PROBLEM STATEMENT: What lines in the data hold the string "Save"? Show them.

Source data:
*****
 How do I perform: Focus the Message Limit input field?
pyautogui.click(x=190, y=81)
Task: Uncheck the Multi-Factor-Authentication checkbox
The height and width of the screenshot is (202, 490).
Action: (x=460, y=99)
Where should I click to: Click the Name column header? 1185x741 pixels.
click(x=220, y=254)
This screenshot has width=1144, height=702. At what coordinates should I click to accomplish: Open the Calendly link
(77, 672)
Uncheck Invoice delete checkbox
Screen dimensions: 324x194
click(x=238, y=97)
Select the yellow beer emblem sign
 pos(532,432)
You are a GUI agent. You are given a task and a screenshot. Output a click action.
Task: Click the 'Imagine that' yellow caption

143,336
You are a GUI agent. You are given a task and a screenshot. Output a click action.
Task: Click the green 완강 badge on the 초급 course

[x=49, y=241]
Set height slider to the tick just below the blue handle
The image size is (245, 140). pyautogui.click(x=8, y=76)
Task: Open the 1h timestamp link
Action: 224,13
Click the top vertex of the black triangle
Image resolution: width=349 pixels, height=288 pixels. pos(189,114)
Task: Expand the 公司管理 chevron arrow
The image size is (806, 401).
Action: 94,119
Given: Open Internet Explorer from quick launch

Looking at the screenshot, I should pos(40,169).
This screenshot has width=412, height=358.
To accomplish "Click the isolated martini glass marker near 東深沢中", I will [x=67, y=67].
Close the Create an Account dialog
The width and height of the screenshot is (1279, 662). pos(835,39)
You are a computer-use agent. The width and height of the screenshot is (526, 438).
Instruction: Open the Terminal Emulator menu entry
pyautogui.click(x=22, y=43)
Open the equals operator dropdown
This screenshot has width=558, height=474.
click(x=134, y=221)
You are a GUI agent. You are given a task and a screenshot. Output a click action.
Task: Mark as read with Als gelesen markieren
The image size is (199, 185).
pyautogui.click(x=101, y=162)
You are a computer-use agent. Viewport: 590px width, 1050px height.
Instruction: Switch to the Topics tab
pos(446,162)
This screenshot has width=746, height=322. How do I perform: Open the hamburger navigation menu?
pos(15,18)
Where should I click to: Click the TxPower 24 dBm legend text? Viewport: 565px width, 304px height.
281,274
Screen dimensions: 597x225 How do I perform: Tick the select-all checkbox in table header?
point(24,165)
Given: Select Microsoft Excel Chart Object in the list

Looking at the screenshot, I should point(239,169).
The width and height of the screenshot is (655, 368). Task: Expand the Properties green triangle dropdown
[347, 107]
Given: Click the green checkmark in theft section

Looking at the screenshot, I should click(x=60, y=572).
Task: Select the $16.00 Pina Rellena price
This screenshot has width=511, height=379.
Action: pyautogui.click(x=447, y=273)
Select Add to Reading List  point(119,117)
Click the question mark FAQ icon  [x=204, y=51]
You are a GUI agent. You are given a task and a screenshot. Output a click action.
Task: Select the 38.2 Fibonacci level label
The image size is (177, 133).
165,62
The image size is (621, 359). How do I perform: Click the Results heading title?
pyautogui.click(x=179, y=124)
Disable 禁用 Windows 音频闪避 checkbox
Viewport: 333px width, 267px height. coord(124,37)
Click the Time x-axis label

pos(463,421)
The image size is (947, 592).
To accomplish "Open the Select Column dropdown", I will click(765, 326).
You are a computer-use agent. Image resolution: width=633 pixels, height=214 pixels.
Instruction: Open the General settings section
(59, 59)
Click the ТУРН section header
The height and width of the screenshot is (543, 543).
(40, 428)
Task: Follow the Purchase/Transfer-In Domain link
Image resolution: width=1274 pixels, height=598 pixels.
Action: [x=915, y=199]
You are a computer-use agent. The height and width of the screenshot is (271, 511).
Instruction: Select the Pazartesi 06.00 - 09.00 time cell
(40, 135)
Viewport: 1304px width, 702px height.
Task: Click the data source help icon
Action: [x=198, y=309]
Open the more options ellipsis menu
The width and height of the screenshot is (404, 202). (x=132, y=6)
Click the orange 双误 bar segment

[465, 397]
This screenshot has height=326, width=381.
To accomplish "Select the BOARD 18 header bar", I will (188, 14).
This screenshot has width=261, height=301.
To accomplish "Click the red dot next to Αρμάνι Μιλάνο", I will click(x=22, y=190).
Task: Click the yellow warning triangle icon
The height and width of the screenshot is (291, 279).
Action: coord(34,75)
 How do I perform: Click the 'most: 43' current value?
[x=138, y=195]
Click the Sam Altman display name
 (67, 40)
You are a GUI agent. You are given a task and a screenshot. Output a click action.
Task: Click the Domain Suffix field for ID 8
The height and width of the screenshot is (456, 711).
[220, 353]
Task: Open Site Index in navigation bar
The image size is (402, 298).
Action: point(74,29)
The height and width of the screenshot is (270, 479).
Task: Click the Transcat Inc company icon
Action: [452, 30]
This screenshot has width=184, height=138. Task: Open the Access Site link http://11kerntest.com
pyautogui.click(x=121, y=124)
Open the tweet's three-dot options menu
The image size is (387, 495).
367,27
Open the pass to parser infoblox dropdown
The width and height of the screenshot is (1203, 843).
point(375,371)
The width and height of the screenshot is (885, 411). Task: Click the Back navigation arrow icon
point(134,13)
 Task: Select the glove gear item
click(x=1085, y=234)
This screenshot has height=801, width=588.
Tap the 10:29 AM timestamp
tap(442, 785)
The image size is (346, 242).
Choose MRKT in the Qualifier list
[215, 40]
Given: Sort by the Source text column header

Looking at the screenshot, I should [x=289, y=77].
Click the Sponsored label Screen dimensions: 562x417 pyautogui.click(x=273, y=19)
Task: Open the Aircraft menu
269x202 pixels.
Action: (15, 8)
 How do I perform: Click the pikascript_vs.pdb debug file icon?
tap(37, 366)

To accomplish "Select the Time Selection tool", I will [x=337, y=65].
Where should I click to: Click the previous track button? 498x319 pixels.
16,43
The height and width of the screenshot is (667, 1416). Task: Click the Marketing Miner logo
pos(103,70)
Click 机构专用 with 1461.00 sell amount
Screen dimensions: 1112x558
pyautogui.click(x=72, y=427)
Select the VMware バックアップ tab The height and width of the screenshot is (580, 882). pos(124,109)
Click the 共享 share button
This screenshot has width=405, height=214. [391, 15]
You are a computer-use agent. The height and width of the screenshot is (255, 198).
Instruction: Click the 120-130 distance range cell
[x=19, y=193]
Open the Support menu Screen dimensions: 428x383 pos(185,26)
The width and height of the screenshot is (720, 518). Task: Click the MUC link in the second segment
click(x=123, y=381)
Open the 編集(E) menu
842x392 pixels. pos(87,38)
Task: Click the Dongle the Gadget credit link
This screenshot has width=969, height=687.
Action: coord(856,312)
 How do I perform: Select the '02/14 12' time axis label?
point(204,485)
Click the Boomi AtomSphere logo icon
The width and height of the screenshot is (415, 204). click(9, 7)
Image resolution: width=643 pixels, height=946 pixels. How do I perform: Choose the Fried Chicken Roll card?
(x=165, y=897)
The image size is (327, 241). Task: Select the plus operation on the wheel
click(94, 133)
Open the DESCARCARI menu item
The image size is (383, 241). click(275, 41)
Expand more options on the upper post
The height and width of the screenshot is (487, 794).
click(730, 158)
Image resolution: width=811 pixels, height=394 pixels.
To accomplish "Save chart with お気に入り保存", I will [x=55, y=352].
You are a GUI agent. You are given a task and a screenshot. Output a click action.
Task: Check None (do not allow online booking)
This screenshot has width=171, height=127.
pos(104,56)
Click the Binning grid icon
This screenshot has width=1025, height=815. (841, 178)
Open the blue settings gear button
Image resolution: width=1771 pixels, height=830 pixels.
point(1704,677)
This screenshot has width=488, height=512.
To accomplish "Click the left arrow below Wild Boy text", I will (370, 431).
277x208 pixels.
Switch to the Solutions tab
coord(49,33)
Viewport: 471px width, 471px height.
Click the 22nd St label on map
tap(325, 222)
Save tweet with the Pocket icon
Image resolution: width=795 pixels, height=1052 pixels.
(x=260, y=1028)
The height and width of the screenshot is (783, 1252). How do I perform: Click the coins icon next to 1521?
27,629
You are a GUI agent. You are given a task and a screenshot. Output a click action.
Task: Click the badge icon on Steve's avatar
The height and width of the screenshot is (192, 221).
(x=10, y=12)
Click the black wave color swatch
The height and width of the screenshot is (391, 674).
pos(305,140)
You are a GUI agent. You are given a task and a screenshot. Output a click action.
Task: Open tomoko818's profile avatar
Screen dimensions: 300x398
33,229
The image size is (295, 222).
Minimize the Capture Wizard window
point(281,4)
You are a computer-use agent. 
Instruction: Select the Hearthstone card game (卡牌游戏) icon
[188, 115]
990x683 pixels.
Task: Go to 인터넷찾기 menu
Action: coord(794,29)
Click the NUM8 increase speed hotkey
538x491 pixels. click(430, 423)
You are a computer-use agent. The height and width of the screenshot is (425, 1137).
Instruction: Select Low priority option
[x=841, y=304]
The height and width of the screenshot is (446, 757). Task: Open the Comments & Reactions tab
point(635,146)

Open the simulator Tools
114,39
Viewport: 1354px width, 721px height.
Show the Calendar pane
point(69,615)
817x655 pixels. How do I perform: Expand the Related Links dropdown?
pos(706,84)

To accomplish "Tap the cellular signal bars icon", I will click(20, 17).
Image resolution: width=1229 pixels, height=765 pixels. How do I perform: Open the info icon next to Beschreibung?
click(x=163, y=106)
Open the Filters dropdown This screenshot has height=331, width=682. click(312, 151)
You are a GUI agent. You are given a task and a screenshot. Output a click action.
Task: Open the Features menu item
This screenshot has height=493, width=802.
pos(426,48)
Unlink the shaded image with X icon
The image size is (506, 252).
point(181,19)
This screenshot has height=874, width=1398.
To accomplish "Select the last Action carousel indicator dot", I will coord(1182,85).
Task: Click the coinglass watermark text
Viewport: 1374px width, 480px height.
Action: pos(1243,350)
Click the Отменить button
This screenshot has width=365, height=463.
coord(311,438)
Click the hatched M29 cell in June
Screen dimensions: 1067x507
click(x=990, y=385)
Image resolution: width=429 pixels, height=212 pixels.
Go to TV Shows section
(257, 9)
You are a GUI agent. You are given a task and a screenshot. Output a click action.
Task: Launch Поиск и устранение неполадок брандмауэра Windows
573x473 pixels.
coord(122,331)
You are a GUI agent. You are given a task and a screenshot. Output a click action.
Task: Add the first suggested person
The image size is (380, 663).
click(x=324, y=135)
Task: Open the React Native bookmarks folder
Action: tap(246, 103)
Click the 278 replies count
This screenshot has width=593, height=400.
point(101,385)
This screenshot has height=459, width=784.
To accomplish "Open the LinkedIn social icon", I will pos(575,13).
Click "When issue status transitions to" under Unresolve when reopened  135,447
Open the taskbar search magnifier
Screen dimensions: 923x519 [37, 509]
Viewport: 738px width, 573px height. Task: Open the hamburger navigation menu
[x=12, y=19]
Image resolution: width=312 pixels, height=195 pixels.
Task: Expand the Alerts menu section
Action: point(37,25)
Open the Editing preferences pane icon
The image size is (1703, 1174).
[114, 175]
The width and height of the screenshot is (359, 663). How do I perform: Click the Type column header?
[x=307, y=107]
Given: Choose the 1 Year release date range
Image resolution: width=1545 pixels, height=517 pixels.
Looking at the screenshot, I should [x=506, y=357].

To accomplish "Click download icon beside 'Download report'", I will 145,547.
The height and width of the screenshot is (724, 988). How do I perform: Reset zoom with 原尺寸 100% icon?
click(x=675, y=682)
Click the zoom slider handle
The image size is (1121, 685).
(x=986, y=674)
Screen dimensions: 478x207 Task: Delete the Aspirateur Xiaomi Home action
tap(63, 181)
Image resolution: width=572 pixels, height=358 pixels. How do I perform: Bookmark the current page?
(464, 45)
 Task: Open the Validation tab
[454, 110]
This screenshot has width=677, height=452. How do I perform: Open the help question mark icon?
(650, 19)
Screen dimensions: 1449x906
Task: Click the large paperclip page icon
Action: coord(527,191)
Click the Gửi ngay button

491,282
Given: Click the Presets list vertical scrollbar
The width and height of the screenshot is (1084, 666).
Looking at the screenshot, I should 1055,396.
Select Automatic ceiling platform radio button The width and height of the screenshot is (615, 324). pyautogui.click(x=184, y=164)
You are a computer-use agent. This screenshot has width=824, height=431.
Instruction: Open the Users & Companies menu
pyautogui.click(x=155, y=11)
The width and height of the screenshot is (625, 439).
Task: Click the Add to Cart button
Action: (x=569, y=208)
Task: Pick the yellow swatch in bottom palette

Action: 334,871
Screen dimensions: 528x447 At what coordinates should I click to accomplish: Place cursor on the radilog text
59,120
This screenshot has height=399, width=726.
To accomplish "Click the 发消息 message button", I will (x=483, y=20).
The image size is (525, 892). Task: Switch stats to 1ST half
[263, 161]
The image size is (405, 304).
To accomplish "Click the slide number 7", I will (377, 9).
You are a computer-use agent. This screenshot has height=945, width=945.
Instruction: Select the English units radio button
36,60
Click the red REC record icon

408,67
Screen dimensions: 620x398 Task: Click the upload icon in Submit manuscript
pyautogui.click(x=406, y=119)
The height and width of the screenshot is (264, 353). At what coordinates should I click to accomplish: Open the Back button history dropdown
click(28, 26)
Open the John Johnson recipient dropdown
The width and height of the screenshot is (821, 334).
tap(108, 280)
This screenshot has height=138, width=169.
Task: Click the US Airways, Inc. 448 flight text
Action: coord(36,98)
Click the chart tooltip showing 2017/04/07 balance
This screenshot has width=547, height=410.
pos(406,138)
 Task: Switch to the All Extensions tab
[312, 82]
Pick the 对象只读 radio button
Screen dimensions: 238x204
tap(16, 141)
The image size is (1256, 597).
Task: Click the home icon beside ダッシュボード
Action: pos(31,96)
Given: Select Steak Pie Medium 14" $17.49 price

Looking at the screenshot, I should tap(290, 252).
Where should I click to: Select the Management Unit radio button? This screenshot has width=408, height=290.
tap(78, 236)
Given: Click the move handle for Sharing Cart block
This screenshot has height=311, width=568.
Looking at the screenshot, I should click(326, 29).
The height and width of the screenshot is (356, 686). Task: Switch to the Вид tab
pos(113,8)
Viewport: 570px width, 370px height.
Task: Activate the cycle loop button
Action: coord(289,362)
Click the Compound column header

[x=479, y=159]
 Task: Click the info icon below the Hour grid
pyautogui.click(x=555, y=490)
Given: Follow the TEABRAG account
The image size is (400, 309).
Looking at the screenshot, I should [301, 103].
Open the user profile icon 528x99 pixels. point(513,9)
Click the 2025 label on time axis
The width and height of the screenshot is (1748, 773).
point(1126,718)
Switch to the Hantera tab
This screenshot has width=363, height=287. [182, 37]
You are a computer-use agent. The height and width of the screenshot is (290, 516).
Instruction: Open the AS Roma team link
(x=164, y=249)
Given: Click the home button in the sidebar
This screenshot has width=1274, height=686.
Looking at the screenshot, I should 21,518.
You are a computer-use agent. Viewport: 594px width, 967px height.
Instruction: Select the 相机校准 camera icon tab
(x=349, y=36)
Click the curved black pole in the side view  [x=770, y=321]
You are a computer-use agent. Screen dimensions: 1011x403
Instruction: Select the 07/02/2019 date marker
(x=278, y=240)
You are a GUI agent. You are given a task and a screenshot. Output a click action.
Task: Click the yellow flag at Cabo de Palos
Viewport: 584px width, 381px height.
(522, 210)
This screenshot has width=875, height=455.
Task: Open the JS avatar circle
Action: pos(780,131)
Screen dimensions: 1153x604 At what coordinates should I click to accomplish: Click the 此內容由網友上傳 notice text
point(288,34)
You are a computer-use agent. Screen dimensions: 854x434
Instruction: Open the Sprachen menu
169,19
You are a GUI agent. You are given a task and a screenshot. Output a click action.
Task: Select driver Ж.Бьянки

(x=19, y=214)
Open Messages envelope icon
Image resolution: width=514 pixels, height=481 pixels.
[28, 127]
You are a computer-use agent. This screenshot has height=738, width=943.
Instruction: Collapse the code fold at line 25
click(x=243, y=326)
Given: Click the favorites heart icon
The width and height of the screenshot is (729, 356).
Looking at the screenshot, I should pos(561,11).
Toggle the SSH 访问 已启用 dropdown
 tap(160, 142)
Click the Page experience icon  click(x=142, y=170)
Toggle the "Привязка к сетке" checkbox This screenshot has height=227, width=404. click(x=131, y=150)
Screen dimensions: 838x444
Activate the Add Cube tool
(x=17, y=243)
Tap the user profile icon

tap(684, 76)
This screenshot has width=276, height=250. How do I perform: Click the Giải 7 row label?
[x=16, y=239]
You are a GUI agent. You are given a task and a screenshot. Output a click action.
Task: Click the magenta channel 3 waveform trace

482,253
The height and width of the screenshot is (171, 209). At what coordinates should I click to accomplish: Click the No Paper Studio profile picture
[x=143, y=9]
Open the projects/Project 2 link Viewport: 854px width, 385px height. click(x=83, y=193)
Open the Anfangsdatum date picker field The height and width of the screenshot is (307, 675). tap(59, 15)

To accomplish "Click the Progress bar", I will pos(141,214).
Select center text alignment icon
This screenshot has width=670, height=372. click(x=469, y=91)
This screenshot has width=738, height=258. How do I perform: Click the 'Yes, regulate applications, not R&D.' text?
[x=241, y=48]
*****
RESULT FOR THIS EXERCISE:
To accomplish "Save chart with お気に入り保存", I will [x=55, y=352].
Save tweet with the Pocket icon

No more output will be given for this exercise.